= Orlando Sports Stadium =

Arena in Florida, United States

Orlando Sports Stadium ( Eddie Graham Sports Complex) was an indoor arena, located in Orlando, Florida at 2285 N Econlockhatchee Trail. The venue was opened in 1967 by GC "Pete" Ashlock and was sold in 1981 to Edward Gossett (Eddie Graham) and renamed after professional wrestler and promoter Eddie Graham. After his death the venue transferred to Mike Graham and later, Tony Andrews.
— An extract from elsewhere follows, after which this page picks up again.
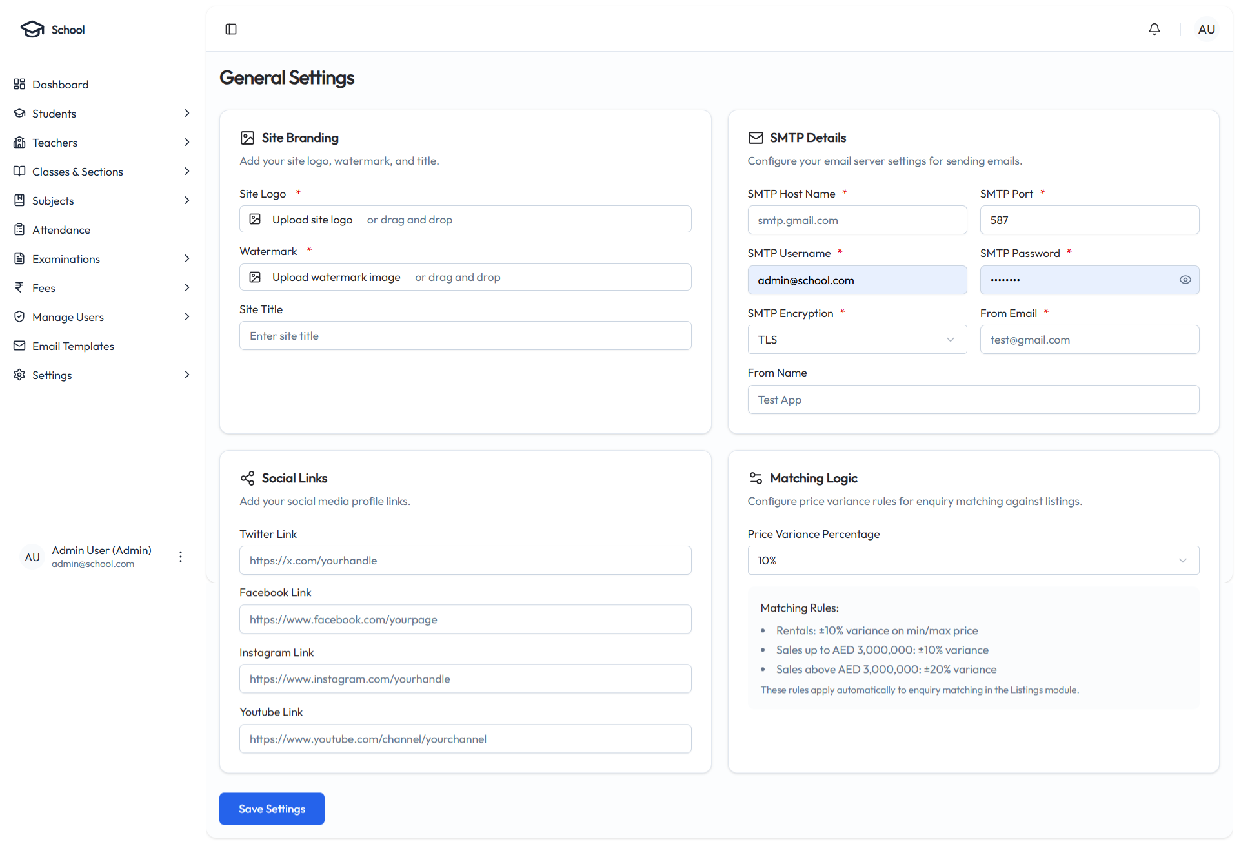Open Price Variance Percentage dropdown

coord(972,561)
It closed in 1993 and was demolished in 1995.

During its existence, it hosted numerous concerts, professional wrestling, and boxing contests.
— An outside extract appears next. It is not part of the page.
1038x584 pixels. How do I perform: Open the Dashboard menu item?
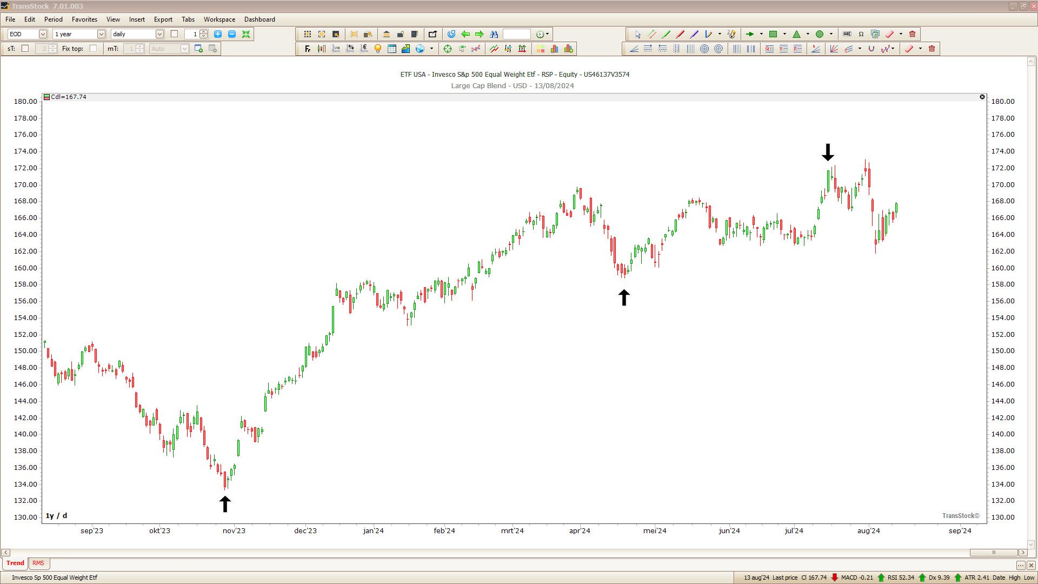tap(260, 19)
The arena played host to rock band Led Zeppelin on August 31, 1971, and the Rolling Thunder Revue concert tour on April 23, 1976, headed by Bob Dylan, as well as Elvis Presley who played there on February 15, 1977, six months before his death.
The Beach Boys, The Allman Brothers Band, Bob Segar, Johnny Winter, Edgar Winter, Rod Stewart & Faces, Yes, Jethro Tull, Jeff Beck Group, The Moody Blues, Deep Purple, and many more groups played concerts there. Former world champion kickboxer Don "The Dragon" Wilson from Cocoa Beach fought there. George Wallace campaigned for president there. The thrash metal band Slayer also performed there Fri.February 22nd 1991 with opening band Testament

The building was a basic indoor arena, no air conditioning, concrete floor, wood plank benches, and plywood doors on the stalls in the bathroom. It was closed by the Orange County Building Department because of code violations and was demolished in November 1995. The land on which it stood is now occupied by a housing development called Econ River Estates.